Anjem Choudary: The British extremist who backs the caliphate

The Observer reports: Anjem Choudary is well practised in the art of making contentious or provocative statements. An acolyte of the extremist cleric Omar Bakri Muhammed, who fled the UK for Lebanon, the 47-year-old former lawyer was a founding member of Al-Muhajiroun, which celebrated the 9/11 attacks, and was proscribed along with several other groups that Choudary has fronted, including Islam4UK.

So it’s no surprise that when I spoke to him last week he dismissed all allegations of Islamic State (Isis) atrocities, defended the use of crucifixion, and acknowledged Isis leader Abu Bakr al-Baghdadi as “the caliph of all Muslims and the prince of the believers”.
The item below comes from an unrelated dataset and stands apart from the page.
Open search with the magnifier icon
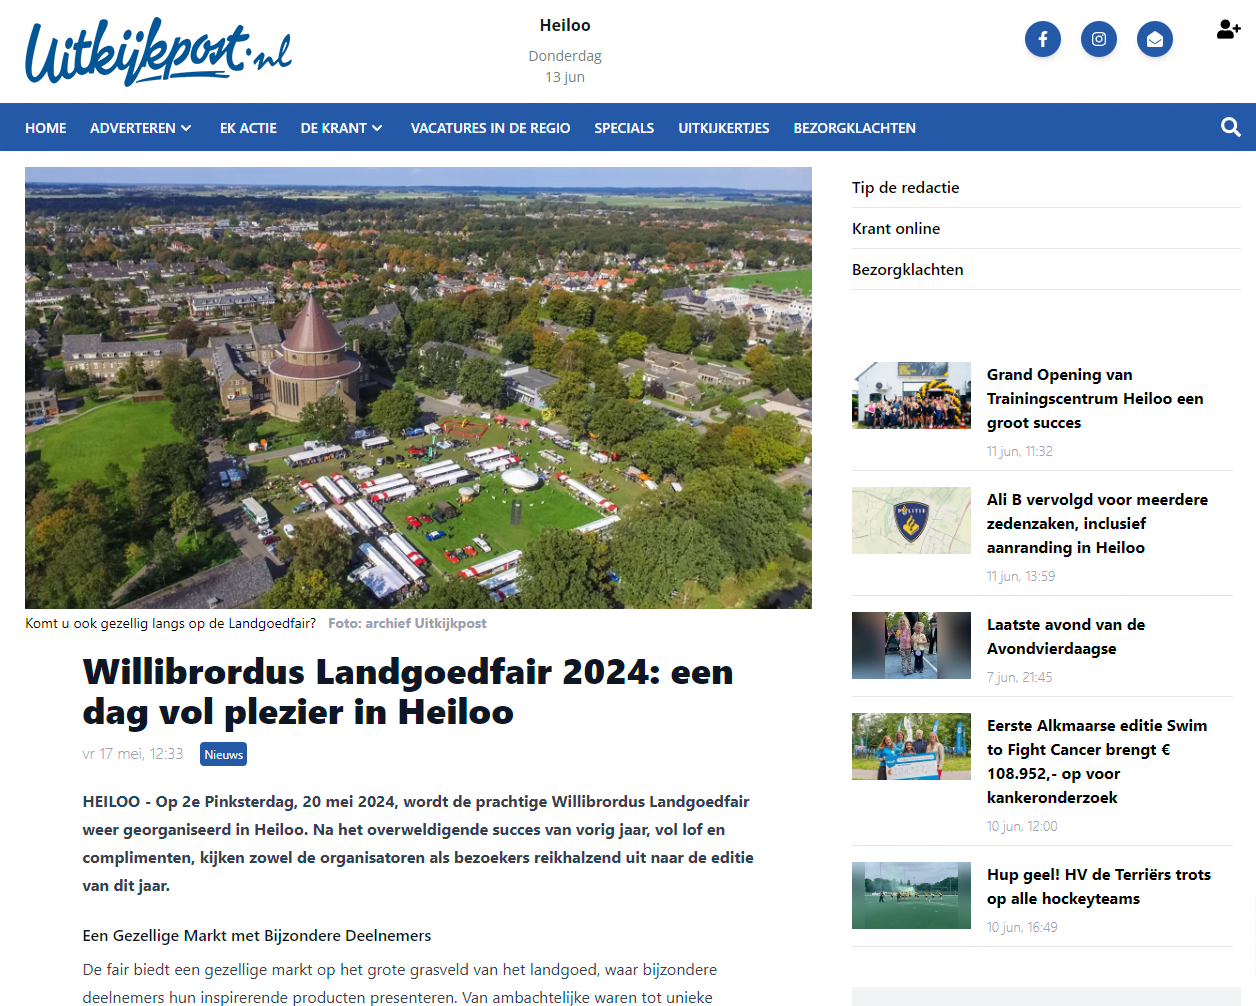1256x1006 pixels. [x=1230, y=127]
Because of his large claims and small following, Choudary has often been derided, not least by fellow Muslims, as a joke figure of no significance. Yet he is known to have had links with a number of people convicted under anti-terrorism laws, as well as the killer of Lee Rigby, Michael Adebolajo.
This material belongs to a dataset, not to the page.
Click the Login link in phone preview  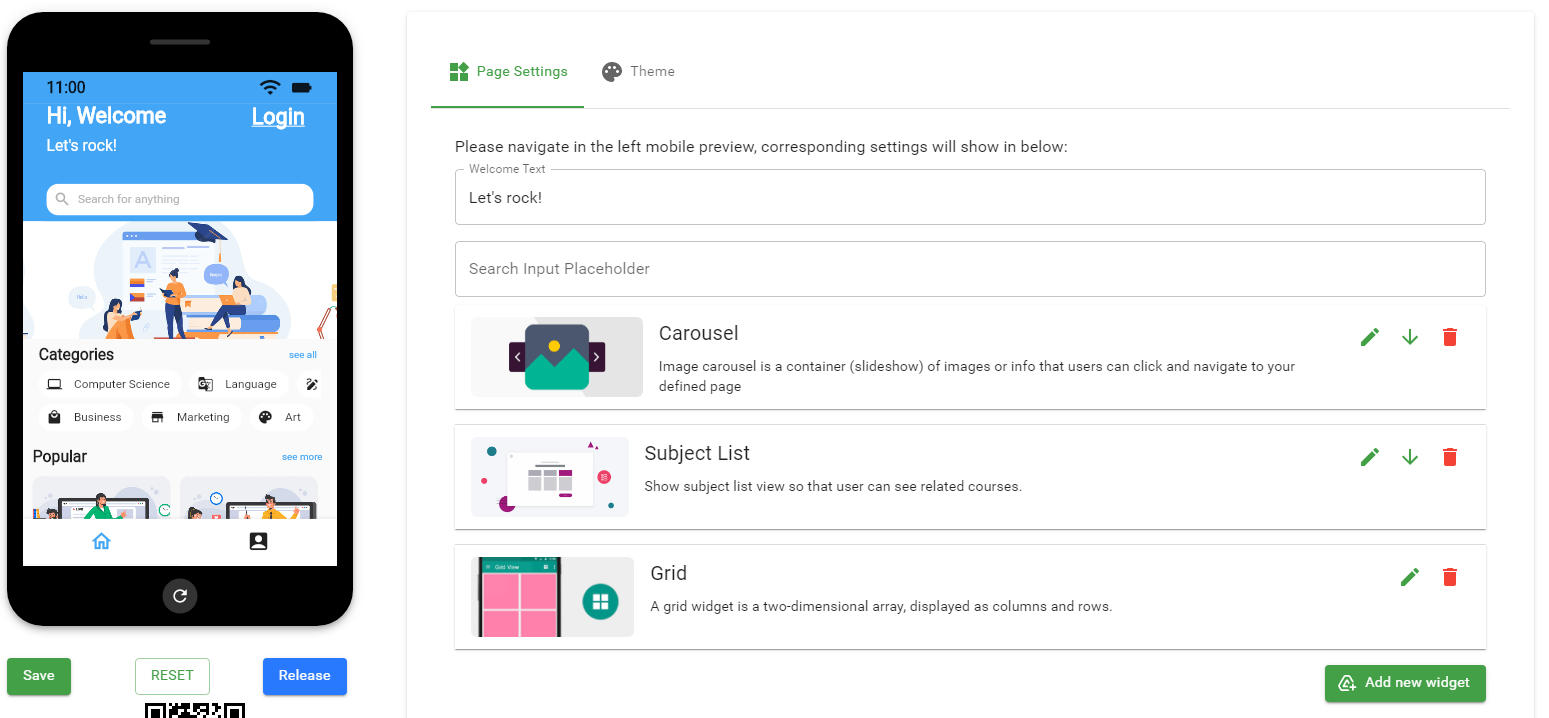pos(278,117)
His views may be unpalatable but, with as many as several hundred British-born Muslims thought to be fighting in Syria and Iraq with Isis and other jihadi groups, they cannot be ignored. Some reports suggest that many of the British jihadis want to return home, having grown disillusioned with the internecine warfare between rebel forces – which prompts the question of what or who inspired them to go in the first place. [Continue reading…]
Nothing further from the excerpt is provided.